Berg: You mentioned your Muslim faith. Religion has been steeped at times in intolerance and rejection of science, and one could argue that the Democratic policies you support are at odds with common interpretations of Islam, Judaism, and Christianity. Still, many religions have undergone what I feel are positive reformations that bring them into modernity, and you said everyone interprets their religion differently. There are even people now calling for a reformation of Islam. Given the attitudes and assumptions prevalent in the United States about Muslims, and the misinformation and conflict between certain strict interpretations of Islam and progressive policy, what is your personal relationship to Islam? How do your beliefs inform your thinking and decision-making on behalf of your constituents?

El-Sayed: My faith inspires me to all the greatest heights of service and inclusivity and belief and hope for a future that’s better than the present. I wasn’t always a person of faith. Growing up, I rejected religion substantially and came back to it when I was in college as a means of inspiration and a belief in a set of values that had everything to do with making the world a better place. There is a ton of misunderstanding of faith generally and misunderstanding in particular of Islam, and some folks don’t know enough about Islam to even talk about what a reformation would mean.

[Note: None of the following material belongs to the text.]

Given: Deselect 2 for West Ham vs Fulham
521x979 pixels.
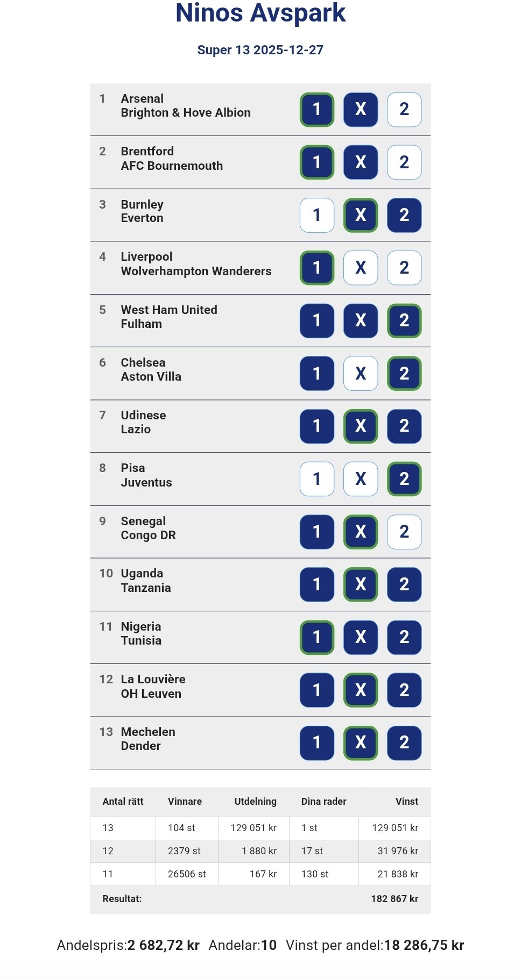Looking at the screenshot, I should (x=404, y=320).
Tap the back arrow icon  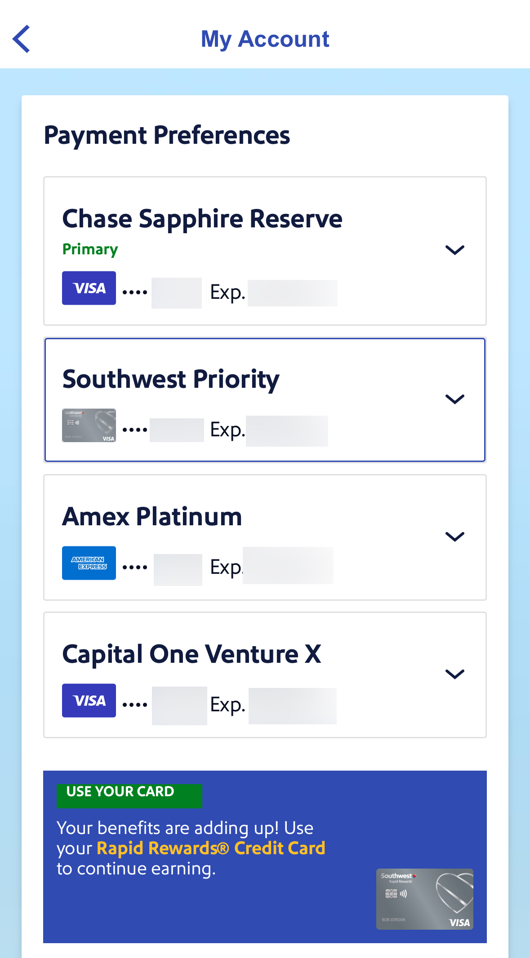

As an elected public official, it doesn’t even quite matter what my interpretations are because I believe that my job would be to enforce the separation of church and state. My faith interpretation is really based on a belief in one entity that is greater than me, a sense of humility in the face of that entity, and a recognition of my own impermanence and the responsibility to create a more just, more equitable, more verdant, more understanding world. It’s a recognition that all people are creations of God and therefore there is nothing more important to be respected than humanity, independent of whatever faith you practice. There’s a verse that was always very meaningful to me as I studied medicine and is part of the reason I became a doctor. It says: “And he whoever gives life to a soul, it’s as if he or she has given life to humanity and whoever takes a soul, it’s as if he or she has taken the soul of all humanity.”

So, I don’t use my faith to exclude. I try to use my faith to inspire myself and others about what’s possible in this world. As far as disagreements about what the best life is, it’s not really my job to make arguments on either side, because I know the best life is one used in service of the creation, whatever that is. And I feel if more of us with faith or no faith at all agree that it’s really about what we do for people—that it’s about including, it’s about servicing, it’s about inspiring, and it’s about creating better opportunities for humans—there would be a lot more harmony in the world. It’s my place to try and really embody the inspiration and the humanity of what I believe in and use it to serve people the best that I can.